What you should do: From the records that follow, give the number of lines that include the word "will", with no further words.

Material shown:

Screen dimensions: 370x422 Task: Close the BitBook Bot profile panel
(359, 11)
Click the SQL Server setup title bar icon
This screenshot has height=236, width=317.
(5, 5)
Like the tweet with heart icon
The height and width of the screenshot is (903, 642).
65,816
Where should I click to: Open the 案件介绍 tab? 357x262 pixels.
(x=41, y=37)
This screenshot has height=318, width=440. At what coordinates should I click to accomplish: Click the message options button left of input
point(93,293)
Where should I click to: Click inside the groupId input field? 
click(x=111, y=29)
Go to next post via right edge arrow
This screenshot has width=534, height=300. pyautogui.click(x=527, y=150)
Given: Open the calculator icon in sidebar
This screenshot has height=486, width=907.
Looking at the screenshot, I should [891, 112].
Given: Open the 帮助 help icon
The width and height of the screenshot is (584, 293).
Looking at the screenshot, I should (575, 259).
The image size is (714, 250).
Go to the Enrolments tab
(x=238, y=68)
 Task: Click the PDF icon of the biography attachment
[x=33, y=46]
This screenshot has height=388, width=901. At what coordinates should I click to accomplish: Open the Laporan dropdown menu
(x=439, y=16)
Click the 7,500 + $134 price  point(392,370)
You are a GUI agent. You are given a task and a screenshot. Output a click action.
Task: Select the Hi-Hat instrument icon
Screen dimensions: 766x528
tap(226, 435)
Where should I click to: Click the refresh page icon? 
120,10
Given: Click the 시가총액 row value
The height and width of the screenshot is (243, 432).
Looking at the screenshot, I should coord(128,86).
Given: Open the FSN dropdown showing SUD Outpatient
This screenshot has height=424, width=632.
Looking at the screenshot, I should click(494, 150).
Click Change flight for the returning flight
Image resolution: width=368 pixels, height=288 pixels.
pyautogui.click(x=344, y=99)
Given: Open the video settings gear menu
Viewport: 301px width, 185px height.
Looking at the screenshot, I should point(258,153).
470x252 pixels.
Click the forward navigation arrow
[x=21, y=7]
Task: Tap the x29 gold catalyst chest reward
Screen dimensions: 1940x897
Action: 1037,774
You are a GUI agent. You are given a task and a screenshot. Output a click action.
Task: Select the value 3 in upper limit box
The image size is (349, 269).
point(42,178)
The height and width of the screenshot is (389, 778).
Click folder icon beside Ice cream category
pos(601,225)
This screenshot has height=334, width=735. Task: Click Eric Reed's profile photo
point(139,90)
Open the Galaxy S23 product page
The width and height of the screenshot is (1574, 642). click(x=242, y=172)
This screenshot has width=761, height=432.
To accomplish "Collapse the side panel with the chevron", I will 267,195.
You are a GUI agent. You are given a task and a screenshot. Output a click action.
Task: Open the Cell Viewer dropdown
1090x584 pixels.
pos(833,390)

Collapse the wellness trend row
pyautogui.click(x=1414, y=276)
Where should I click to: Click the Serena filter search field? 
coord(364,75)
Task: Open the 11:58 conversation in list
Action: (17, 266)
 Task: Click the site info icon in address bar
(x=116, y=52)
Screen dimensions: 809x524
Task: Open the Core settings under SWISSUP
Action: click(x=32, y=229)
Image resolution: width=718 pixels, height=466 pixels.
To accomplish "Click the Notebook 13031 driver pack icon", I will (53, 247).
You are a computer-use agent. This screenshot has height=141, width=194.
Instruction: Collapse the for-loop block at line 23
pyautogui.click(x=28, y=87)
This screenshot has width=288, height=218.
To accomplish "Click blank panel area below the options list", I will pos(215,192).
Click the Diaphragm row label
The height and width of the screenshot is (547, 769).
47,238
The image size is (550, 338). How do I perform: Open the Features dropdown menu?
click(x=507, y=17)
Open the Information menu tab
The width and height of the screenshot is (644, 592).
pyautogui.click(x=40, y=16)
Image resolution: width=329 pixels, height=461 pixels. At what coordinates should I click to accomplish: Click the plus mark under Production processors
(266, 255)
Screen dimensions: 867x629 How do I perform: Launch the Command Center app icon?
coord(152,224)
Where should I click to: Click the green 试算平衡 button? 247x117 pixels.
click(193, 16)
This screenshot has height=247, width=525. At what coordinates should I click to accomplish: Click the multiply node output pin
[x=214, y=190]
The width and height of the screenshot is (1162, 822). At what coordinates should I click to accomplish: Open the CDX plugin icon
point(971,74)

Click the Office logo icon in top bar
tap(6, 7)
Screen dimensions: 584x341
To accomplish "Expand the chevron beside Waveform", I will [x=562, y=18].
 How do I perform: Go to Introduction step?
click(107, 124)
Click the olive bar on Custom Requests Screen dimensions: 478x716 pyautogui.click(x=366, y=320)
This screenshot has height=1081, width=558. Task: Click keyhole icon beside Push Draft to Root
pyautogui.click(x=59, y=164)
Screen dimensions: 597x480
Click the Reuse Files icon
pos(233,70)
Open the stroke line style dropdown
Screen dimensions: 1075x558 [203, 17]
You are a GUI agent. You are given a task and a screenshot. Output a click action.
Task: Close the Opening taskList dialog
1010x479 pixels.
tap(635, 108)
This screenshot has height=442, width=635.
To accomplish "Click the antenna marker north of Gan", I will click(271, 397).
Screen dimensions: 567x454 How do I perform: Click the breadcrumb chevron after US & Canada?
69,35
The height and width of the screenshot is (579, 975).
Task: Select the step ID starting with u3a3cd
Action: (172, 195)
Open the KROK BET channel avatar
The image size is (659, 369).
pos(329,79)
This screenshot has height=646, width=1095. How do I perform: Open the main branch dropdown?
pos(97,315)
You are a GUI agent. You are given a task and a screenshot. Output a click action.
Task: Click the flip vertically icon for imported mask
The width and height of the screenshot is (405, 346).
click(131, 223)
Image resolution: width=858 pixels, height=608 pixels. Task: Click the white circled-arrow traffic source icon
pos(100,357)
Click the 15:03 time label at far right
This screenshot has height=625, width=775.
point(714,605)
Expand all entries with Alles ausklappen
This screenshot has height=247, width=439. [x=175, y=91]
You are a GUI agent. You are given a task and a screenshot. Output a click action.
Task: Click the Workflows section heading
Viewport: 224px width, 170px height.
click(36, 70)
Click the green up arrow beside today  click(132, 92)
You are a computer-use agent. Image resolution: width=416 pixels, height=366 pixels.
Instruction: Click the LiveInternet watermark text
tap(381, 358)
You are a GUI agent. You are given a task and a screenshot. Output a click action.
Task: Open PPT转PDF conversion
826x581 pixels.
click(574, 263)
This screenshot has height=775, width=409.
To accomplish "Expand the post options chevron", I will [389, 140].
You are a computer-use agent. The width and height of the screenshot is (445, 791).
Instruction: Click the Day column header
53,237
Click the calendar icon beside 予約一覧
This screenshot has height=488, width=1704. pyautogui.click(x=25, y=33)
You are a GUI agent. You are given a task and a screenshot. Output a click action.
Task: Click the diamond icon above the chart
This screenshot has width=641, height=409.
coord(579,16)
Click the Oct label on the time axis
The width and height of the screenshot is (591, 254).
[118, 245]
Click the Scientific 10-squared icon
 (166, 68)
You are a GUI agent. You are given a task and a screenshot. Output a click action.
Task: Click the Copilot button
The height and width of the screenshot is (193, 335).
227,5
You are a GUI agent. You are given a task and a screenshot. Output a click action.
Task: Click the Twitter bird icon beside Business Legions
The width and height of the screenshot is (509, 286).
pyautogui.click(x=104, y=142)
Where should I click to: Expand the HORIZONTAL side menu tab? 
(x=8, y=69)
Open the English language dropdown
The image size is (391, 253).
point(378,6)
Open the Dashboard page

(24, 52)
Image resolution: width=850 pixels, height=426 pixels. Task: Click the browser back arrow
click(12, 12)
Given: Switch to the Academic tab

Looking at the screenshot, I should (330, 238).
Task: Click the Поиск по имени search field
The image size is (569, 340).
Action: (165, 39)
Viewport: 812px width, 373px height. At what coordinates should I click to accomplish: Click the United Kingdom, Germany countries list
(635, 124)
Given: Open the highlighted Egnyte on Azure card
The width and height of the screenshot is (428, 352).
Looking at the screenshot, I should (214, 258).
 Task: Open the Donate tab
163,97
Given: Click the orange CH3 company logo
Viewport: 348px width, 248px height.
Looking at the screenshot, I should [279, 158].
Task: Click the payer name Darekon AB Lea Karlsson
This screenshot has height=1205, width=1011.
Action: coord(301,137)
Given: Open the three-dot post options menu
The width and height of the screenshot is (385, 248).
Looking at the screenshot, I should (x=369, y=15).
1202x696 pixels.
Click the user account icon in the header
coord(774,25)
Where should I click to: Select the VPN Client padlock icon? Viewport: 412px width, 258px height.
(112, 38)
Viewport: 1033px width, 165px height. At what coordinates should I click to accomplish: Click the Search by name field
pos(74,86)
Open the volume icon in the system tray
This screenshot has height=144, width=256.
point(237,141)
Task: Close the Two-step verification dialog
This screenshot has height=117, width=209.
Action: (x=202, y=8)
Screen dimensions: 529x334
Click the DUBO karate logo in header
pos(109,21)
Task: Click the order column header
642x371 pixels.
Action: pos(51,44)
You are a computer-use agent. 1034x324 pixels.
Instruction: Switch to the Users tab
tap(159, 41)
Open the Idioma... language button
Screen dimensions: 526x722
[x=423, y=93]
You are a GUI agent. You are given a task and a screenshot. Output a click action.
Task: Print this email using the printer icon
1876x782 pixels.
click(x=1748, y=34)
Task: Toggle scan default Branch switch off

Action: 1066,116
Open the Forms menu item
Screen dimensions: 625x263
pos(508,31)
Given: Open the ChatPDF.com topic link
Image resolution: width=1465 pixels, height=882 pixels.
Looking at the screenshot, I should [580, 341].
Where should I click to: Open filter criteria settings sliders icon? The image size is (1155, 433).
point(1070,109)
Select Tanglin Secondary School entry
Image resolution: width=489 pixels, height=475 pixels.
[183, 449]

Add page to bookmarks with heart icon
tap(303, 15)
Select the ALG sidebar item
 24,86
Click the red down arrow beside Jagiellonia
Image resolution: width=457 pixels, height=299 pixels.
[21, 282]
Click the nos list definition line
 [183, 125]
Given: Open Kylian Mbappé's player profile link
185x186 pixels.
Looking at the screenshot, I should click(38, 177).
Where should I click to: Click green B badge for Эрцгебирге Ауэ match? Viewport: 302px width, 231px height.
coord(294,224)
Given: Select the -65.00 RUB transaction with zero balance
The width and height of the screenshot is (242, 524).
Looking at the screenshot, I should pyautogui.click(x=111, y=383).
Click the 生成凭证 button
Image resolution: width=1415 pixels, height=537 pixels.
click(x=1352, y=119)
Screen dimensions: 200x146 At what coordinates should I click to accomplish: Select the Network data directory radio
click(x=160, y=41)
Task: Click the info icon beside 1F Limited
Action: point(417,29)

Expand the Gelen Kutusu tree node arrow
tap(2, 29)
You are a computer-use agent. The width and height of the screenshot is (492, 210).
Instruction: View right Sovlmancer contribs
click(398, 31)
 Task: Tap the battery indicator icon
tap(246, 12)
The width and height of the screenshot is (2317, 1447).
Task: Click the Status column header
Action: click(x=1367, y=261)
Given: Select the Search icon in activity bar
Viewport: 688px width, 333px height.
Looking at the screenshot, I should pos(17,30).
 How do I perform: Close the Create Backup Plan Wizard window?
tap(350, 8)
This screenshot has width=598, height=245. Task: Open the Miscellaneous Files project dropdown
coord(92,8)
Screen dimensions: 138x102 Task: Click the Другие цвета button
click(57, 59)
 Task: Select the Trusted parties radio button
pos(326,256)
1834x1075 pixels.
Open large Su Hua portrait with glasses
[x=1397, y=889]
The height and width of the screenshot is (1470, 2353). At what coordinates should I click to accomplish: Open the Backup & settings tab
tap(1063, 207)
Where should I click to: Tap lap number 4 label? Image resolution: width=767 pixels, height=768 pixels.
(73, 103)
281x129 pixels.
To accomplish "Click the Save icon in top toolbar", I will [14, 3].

Result below: 7